*YOUR GOAL*: Starting at the line with "History (845, 2309)", retype every line through the end of the listing exactly as written, and nothing before it.

*DATA*:
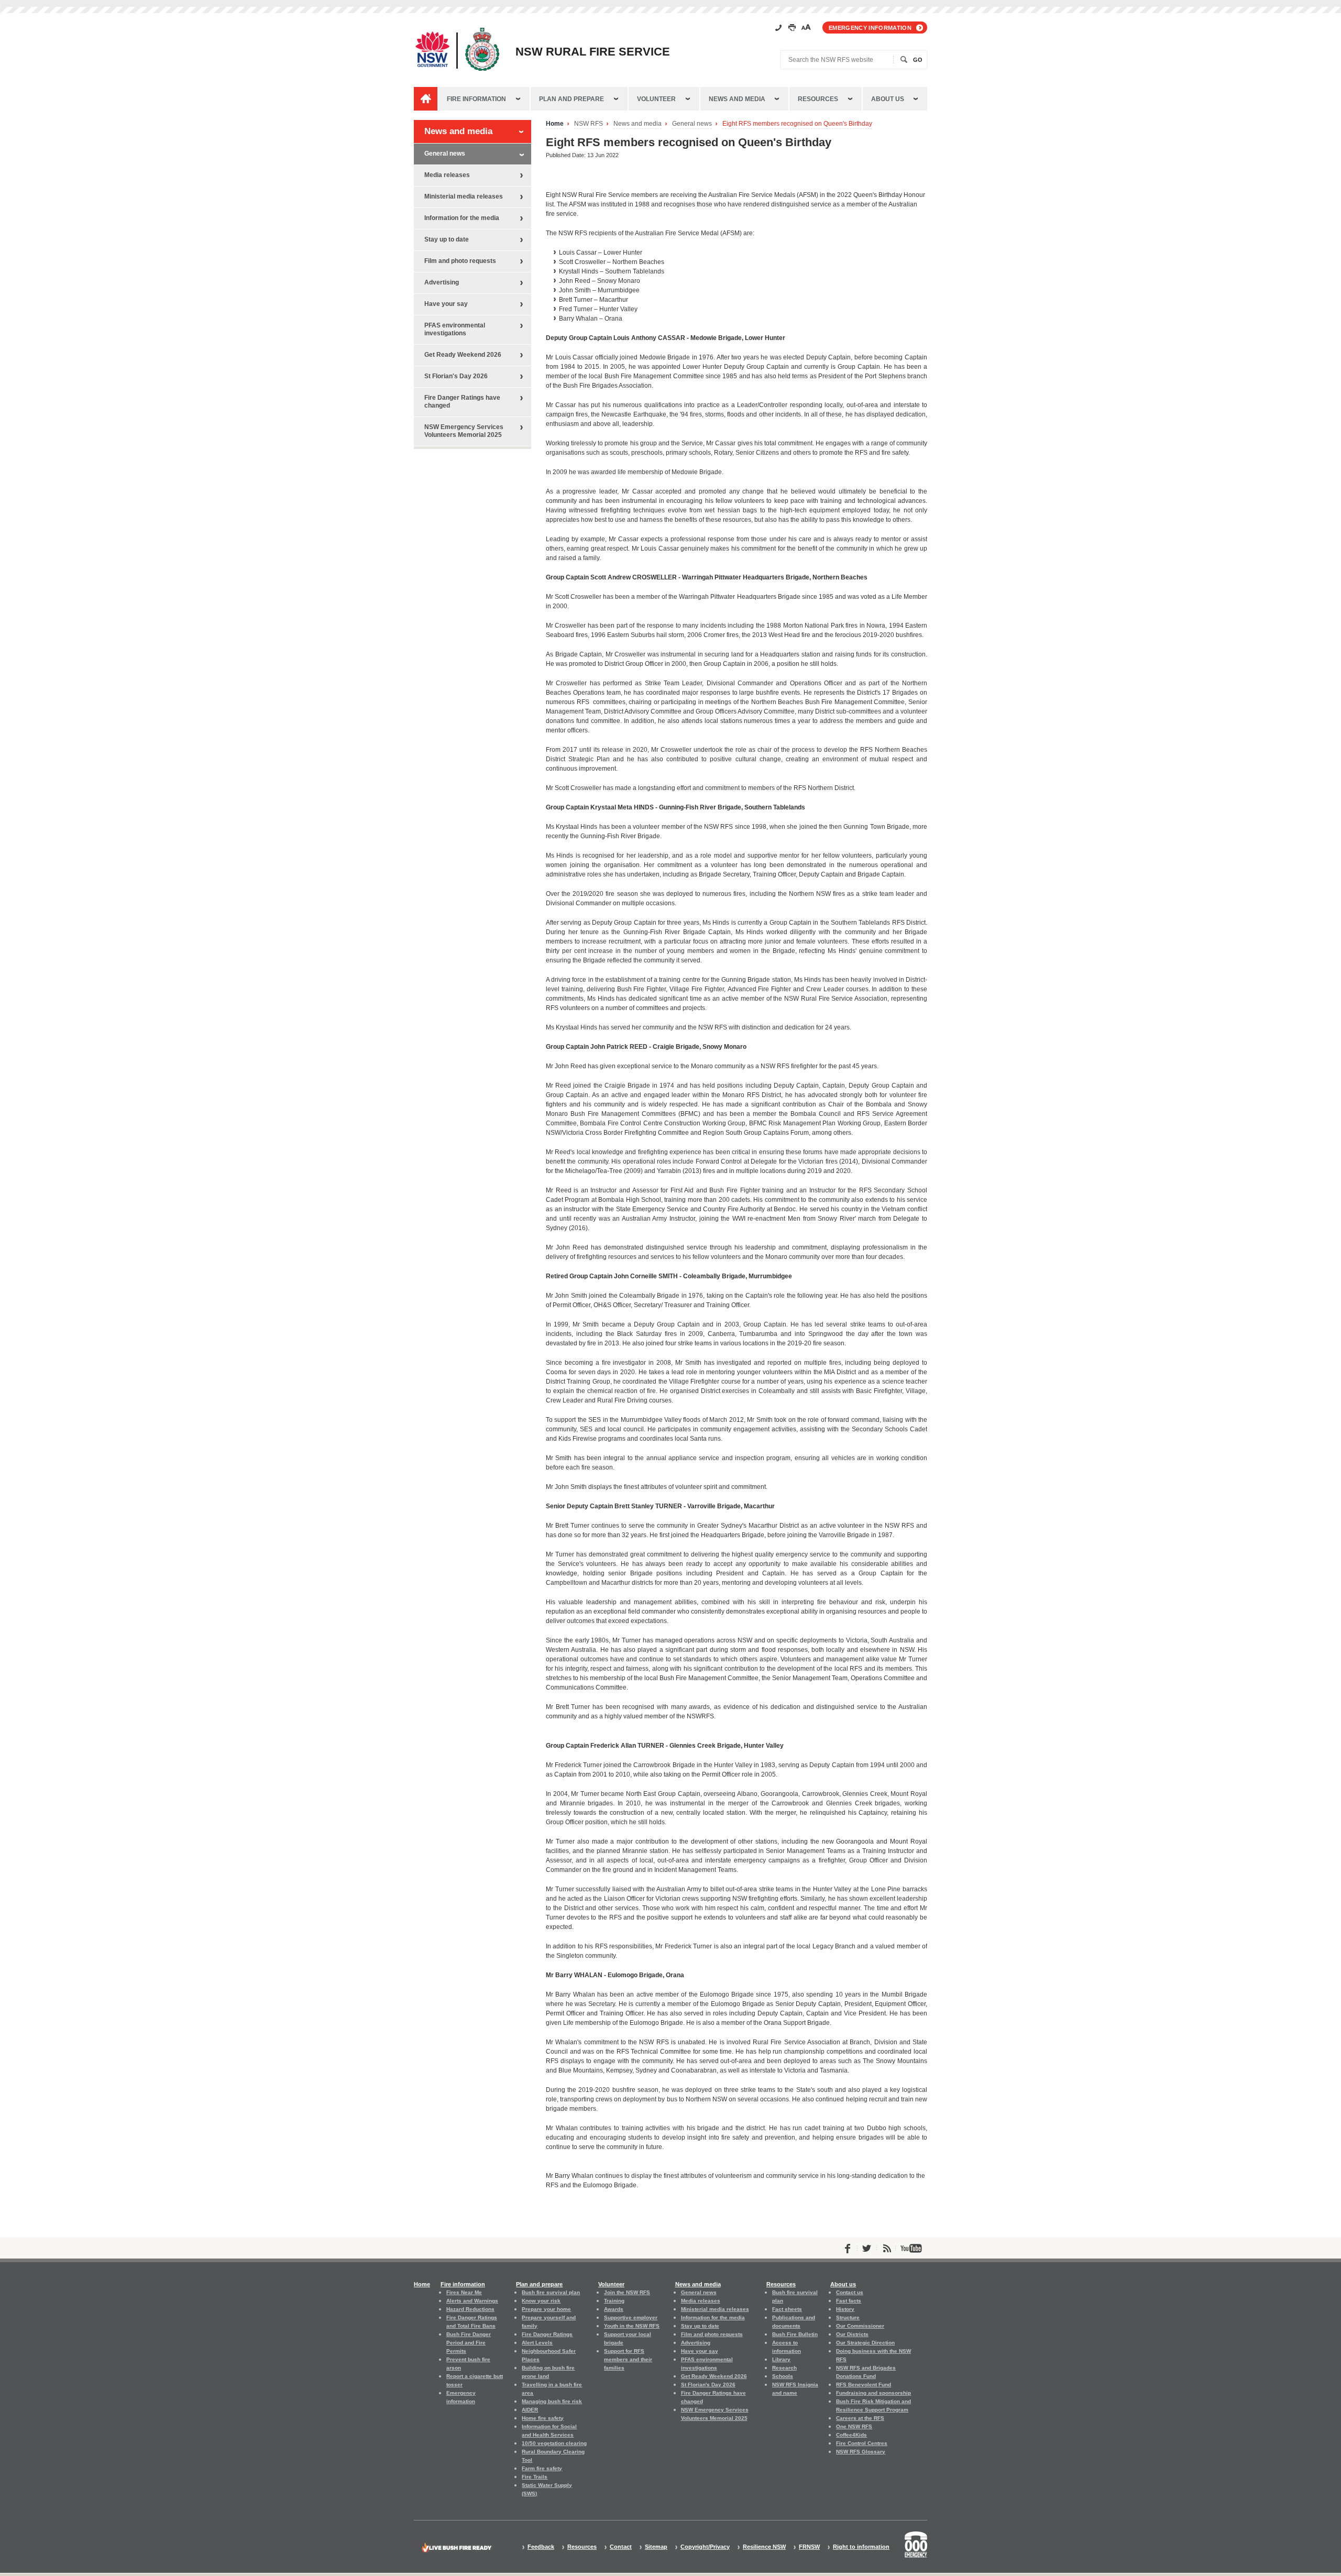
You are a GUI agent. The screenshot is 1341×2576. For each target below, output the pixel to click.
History (845, 2309)
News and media (737, 99)
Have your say (446, 304)
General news (692, 123)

*THE ANSWER*:
History (845, 2309)
News and media (737, 99)
Have your say (446, 304)
General news (692, 123)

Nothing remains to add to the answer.